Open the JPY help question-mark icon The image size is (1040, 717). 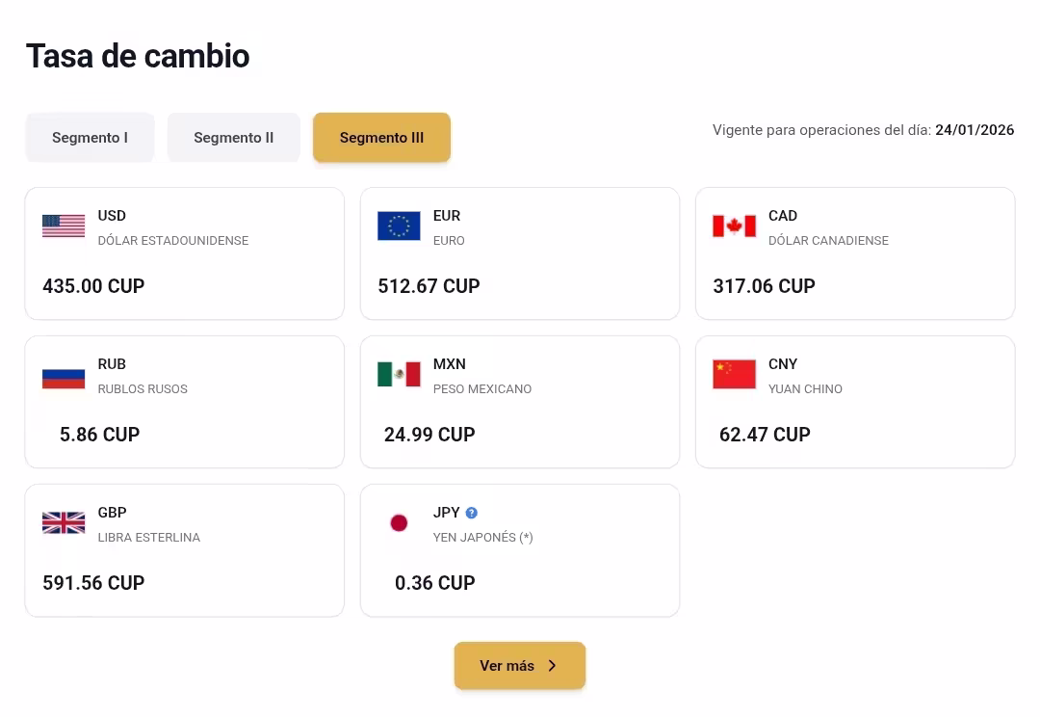coord(472,513)
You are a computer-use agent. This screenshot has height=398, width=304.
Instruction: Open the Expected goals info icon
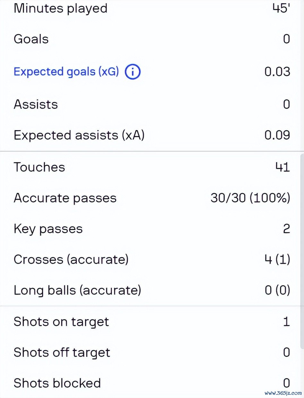click(x=132, y=72)
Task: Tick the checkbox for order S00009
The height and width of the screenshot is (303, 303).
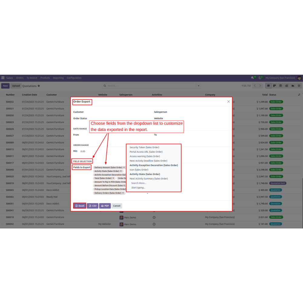Action: (2, 142)
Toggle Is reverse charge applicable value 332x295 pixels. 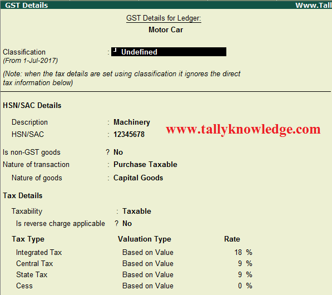tap(127, 223)
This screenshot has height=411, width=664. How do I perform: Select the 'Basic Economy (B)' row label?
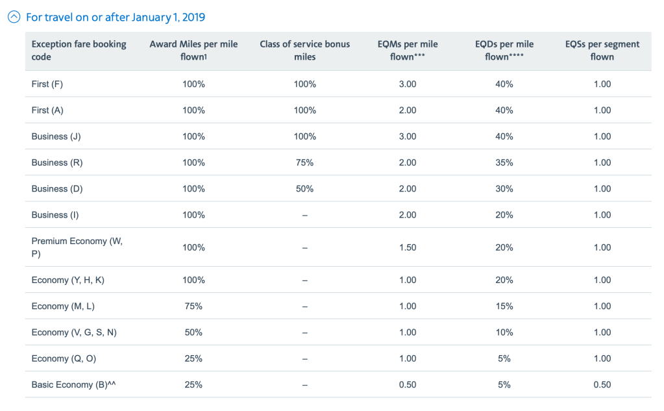[73, 384]
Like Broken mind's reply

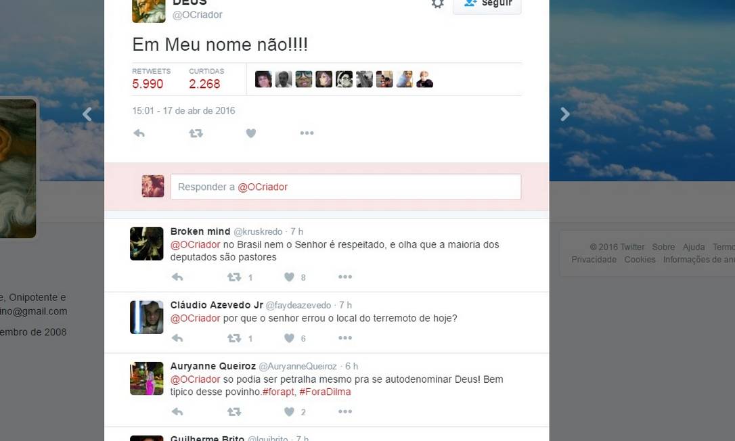tap(289, 277)
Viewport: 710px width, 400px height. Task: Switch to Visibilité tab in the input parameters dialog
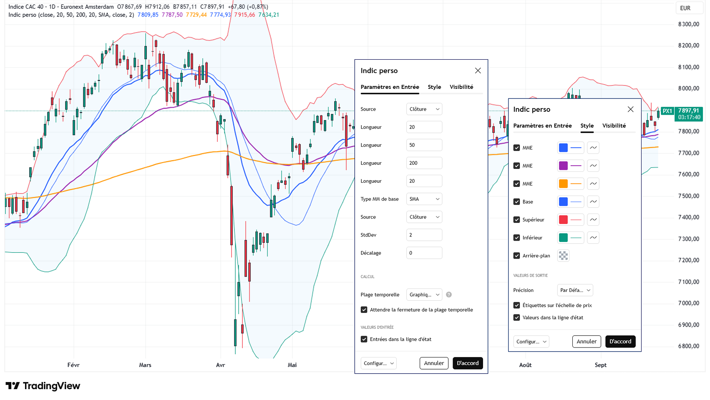coord(461,87)
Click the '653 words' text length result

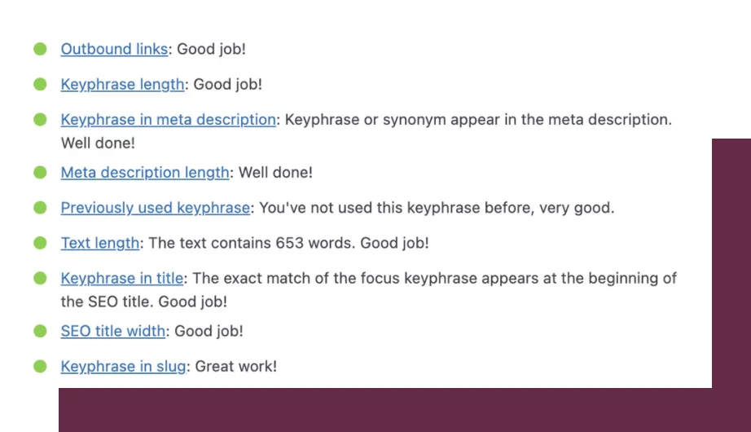314,243
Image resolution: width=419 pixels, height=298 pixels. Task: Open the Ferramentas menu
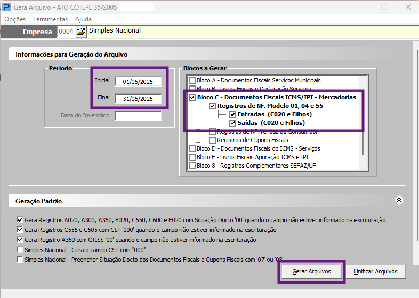click(x=50, y=19)
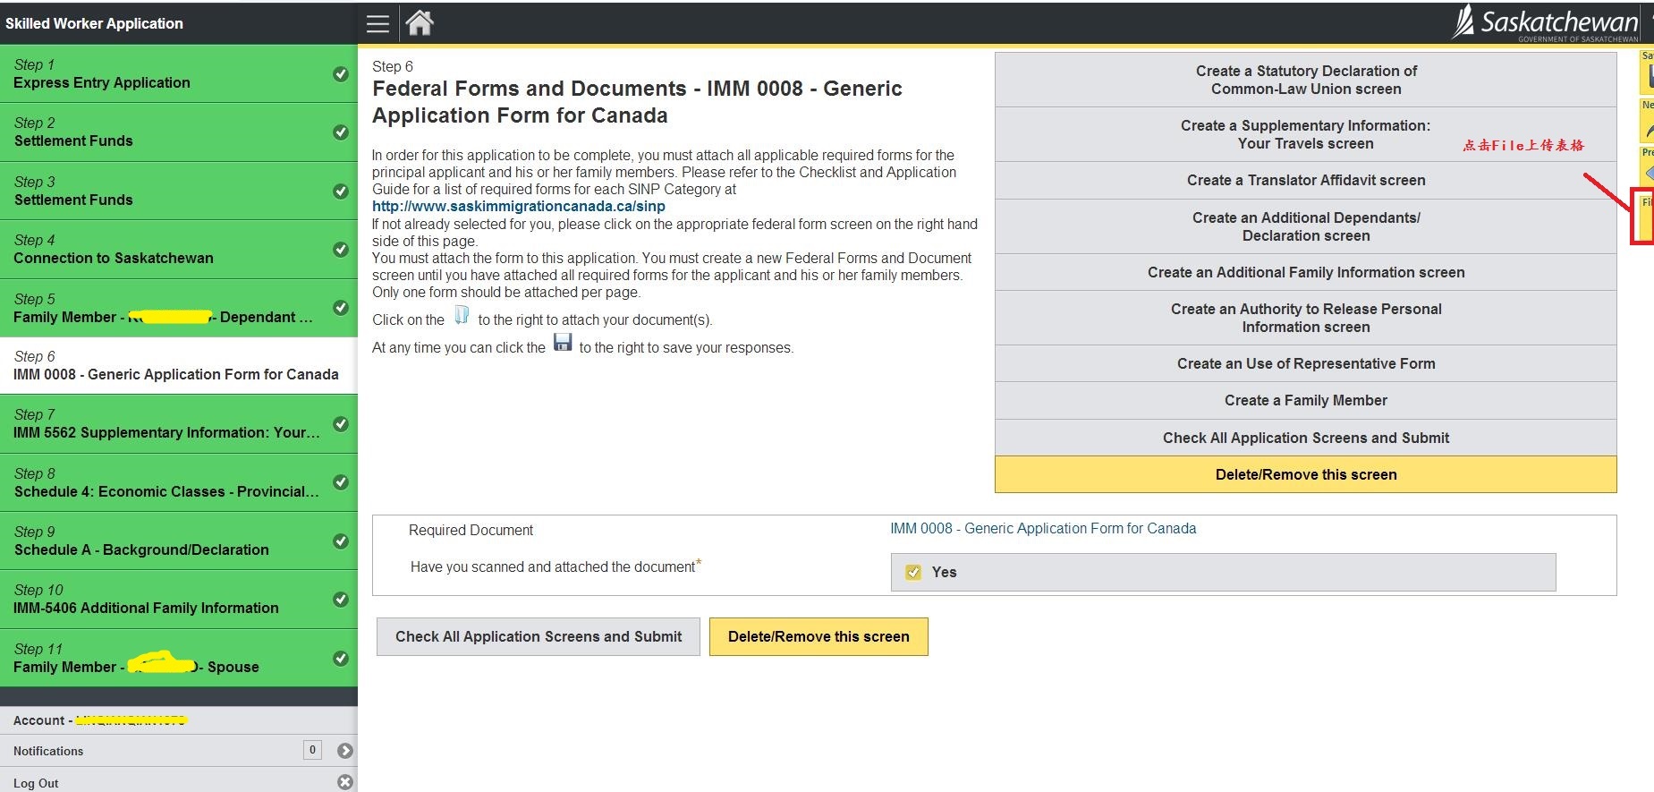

▶ _Exercise objective_
Once the line with "Click the '653 words' text length result" is found, write out that line and every later line of the listing above exactly, through the last one, and skip any pictures.

▶ _Written response_
Click the '653 words' text length result

314,243
Image resolution: width=419 pixels, height=298 pixels. Task: Open the Ferramentas menu
click(x=50, y=19)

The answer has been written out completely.